Neural radiance field (NeRF) research has expanded rapidly, creating a critical bottleneck: most papers ship without code, forcing researchers to spend weeks reimplementing methods before building upon them. We introduce NERFIFY, a multi-agent framework that converts NeRF research papers into trainable Nerfstudio plugins with 100% success rate, while baselines like Paper2Code, AutoP2C, and GPT-5 fail 95% of the time to produce runnable code.
Unlike generic paper-to-code systems that prioritize breadth, NERFIFY achieves domain-specific executability through six key innovations: context-free grammar formalization of Nerfstudio, Graph-of-Thought multi-agent synthesis, compositional citation recovery, closed-loop visual refinement, agentic knowledge enhancement, and the NERFIFY-BENCH evaluation framework. On research papers without public implementations, NERFIFY achieves visual quality matching expert human code (±0.5 dB PSNR, ±0.02 SSIM) while reducing implementation time from weeks to hours.
Watch NERFIFY convert a NeRF research paper into a fully trainable Nerfstudio plugin, from PDF parsing through compositional citation recovery to final rendering.

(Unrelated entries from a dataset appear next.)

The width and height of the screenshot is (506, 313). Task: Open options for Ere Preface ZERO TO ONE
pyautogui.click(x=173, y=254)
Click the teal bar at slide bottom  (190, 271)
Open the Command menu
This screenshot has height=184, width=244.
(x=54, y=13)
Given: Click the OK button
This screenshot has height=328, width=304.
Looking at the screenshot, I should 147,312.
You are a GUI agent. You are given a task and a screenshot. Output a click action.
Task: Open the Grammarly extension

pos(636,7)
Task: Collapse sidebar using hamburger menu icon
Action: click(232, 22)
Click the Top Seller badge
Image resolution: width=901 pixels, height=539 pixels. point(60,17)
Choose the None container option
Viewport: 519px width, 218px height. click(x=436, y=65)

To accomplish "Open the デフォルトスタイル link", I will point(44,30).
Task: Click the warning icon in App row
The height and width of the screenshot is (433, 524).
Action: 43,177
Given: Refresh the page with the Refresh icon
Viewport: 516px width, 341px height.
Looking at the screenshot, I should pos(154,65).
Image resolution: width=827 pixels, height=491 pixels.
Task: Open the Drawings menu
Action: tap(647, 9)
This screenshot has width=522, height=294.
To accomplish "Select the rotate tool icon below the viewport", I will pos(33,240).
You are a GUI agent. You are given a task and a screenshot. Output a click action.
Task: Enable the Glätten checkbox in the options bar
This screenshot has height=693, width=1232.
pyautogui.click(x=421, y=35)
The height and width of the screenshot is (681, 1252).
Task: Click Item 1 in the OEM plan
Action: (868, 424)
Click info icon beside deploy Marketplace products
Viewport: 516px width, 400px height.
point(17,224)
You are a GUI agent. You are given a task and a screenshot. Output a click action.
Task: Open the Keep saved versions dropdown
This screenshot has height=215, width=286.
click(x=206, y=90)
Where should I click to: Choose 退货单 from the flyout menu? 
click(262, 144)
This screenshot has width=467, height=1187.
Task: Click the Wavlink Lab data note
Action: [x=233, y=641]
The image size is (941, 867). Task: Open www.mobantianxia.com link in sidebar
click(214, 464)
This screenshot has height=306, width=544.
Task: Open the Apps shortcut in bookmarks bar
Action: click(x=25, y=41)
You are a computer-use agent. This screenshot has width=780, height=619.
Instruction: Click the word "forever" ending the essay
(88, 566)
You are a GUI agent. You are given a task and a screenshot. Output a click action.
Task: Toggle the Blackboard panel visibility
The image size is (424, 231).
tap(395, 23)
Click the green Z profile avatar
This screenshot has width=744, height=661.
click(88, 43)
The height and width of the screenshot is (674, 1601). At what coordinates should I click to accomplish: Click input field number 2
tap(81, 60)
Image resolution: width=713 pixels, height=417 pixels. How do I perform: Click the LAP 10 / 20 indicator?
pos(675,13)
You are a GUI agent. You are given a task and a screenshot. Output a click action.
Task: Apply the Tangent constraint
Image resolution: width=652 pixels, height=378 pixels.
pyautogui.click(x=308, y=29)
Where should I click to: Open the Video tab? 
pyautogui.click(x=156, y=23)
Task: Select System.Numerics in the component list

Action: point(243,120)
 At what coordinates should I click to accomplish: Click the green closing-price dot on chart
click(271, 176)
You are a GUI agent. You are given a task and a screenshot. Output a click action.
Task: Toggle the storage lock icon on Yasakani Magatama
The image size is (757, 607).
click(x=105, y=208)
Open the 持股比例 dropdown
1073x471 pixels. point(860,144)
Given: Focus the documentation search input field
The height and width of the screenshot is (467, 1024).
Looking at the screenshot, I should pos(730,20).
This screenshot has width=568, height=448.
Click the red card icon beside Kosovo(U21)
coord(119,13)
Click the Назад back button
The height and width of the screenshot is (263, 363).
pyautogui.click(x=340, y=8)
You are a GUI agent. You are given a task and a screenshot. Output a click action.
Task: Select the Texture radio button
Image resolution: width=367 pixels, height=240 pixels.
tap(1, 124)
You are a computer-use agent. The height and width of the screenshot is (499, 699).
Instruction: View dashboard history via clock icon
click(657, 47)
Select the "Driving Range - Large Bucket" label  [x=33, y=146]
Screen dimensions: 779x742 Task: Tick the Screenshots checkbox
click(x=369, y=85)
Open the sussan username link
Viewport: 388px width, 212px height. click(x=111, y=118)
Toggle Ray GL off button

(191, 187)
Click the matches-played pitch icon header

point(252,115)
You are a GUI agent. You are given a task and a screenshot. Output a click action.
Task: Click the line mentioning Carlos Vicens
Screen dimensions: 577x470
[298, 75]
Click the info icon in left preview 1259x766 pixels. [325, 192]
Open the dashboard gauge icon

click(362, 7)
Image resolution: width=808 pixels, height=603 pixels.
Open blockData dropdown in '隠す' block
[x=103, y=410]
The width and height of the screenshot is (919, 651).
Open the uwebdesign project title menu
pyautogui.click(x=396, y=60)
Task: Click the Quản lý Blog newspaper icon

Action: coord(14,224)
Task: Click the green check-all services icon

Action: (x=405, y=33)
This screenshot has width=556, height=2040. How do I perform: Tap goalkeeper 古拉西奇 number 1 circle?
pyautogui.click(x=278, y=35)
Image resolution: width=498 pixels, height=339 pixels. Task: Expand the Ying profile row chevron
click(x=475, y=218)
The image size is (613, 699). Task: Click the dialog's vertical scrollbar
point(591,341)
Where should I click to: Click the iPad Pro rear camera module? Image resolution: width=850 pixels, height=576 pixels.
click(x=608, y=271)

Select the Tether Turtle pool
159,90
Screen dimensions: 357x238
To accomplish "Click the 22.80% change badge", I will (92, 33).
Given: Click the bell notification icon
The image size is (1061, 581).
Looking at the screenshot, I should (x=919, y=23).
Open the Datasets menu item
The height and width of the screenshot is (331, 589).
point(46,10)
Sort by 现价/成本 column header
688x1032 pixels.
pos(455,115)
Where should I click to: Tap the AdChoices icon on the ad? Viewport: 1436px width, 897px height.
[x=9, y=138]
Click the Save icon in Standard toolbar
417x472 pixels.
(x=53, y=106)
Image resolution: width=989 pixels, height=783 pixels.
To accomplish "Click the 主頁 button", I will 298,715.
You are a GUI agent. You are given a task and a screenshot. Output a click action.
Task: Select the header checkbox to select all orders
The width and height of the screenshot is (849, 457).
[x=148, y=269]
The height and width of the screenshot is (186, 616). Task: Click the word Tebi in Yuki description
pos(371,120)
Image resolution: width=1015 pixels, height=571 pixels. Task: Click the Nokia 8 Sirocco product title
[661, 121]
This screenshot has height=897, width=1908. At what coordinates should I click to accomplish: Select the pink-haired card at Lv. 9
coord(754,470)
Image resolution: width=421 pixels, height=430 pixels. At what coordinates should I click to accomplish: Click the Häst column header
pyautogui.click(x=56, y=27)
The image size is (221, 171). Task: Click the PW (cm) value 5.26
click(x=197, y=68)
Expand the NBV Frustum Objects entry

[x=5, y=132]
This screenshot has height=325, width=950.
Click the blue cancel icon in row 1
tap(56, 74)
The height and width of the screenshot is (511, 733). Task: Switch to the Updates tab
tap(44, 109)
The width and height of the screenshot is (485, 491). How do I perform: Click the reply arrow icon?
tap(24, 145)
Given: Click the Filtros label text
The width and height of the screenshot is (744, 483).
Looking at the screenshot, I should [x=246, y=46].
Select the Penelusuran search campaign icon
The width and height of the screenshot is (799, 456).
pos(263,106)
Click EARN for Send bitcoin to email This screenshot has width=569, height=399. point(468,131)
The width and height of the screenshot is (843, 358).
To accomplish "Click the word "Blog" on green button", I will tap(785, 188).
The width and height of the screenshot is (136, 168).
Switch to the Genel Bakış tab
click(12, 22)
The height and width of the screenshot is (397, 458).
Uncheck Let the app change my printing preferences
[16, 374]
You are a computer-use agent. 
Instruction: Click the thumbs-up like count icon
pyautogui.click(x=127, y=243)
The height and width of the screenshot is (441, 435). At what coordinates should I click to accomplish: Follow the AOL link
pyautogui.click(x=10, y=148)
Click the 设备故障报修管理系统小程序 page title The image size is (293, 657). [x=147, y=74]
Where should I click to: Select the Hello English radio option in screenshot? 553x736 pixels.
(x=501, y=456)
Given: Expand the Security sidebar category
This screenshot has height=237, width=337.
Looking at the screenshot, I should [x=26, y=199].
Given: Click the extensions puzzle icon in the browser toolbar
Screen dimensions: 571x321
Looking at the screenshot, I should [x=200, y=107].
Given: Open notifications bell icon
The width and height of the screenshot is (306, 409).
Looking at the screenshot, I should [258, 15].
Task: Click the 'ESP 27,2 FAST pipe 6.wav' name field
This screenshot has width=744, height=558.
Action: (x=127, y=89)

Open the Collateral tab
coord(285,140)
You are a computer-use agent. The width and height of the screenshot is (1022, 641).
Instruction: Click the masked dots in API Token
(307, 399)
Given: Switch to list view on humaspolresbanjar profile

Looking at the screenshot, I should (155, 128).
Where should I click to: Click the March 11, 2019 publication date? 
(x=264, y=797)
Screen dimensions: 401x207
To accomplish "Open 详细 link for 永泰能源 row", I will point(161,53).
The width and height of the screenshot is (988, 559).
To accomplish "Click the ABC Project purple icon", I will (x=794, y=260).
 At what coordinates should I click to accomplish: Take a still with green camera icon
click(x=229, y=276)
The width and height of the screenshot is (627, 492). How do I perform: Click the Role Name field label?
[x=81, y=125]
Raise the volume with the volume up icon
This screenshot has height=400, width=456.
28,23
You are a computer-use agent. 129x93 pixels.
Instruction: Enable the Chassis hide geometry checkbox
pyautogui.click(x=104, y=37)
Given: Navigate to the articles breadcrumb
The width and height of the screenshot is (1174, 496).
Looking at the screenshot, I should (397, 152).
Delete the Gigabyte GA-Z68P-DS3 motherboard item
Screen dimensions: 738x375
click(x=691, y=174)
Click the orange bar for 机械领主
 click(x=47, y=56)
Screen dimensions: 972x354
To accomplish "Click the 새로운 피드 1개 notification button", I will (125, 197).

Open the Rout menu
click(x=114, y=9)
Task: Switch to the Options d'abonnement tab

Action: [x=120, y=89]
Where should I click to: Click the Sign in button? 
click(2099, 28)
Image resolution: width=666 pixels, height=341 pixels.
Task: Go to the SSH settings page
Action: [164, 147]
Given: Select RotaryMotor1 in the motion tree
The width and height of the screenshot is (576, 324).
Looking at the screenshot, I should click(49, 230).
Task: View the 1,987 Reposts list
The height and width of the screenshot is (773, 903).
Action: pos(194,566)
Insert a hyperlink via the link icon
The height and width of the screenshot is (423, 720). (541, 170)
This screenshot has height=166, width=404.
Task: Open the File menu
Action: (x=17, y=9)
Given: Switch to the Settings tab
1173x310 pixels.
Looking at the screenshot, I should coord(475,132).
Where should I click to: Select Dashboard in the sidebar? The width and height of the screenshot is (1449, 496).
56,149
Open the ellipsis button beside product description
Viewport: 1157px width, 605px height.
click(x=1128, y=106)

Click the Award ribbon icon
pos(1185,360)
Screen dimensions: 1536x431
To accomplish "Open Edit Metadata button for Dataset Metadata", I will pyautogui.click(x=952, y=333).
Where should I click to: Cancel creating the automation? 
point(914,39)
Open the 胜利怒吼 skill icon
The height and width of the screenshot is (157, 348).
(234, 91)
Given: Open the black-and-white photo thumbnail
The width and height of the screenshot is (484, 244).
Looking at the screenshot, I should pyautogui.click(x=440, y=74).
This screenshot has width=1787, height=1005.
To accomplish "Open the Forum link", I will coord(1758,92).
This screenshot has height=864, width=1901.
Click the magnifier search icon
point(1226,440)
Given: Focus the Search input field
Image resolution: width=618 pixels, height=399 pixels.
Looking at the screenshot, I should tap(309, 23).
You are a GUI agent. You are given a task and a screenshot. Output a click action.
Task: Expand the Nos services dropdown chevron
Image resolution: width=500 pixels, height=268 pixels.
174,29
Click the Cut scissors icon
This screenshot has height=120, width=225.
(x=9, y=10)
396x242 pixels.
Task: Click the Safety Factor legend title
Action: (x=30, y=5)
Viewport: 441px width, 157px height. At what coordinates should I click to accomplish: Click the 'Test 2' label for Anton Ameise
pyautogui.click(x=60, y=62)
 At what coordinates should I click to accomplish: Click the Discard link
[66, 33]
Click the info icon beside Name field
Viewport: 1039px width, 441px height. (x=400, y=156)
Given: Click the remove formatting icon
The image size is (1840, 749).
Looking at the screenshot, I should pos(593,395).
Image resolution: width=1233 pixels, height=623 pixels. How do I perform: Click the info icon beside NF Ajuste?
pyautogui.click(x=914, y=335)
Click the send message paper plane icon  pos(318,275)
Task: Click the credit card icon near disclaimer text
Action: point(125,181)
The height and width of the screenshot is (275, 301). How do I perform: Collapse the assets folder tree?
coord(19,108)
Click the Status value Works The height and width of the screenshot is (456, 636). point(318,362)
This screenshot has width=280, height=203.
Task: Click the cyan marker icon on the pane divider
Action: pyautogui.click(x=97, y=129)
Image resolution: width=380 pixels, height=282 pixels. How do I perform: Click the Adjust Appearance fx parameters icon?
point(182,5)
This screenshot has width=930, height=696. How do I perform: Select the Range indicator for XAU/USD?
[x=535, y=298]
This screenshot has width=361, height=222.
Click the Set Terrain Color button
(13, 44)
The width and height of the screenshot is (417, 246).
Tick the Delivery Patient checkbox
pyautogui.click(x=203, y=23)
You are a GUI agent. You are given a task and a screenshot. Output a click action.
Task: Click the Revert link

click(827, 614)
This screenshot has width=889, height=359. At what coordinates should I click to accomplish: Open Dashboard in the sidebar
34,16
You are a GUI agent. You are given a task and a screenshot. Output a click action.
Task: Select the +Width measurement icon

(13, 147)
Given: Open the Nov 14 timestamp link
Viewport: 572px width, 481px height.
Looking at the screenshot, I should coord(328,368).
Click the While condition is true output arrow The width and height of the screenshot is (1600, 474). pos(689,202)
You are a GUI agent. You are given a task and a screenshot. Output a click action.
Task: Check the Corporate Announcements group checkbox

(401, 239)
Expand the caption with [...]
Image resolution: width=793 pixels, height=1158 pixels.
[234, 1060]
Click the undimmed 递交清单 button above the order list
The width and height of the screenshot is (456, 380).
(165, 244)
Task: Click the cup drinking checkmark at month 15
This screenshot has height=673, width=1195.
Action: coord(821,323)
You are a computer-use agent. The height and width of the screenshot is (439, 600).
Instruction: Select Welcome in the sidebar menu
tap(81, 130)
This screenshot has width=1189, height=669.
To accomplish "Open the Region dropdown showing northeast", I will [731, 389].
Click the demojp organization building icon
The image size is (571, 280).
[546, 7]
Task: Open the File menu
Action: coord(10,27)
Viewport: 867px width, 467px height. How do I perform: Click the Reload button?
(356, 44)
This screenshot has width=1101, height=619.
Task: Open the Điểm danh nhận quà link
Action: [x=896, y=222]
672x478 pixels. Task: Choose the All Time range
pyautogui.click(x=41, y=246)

We formalize Nerfstudio as a CFG that constrains LLM synthesis, ensuring generated code satisfies architectural invariants by construction.
Specialized multi-file agents generate repositories in topological dependency order, validating interface contracts at each node.
Agents automatically retrieve and integrate missing components (samplers, encoders, proposal networks) from citation graphs of referenced papers.
PSNR-minima ROI analysis, cross-view geometric validation, and VLM-guided patching iteratively improve rendering quality.
Beyond reproduction, NERFIFY identifies optimization opportunities in existing implementations, discovering missing regularizers and architectural refinements.
The first evaluation framework for NeRF paper-to-code synthesis, covering 30 diverse papers across four distinct categories.
NERFIFY converts NeRF papers into executable code through four coordinated stages, each addressing a specific challenge in automated code synthesis for complex vision systems.
The agent parses and summarizes PDFs into structured markdown using MinerU, then maps content to Nerfstudio's grammar. Curated paper-code pairs serve as in-context examples for synthesis.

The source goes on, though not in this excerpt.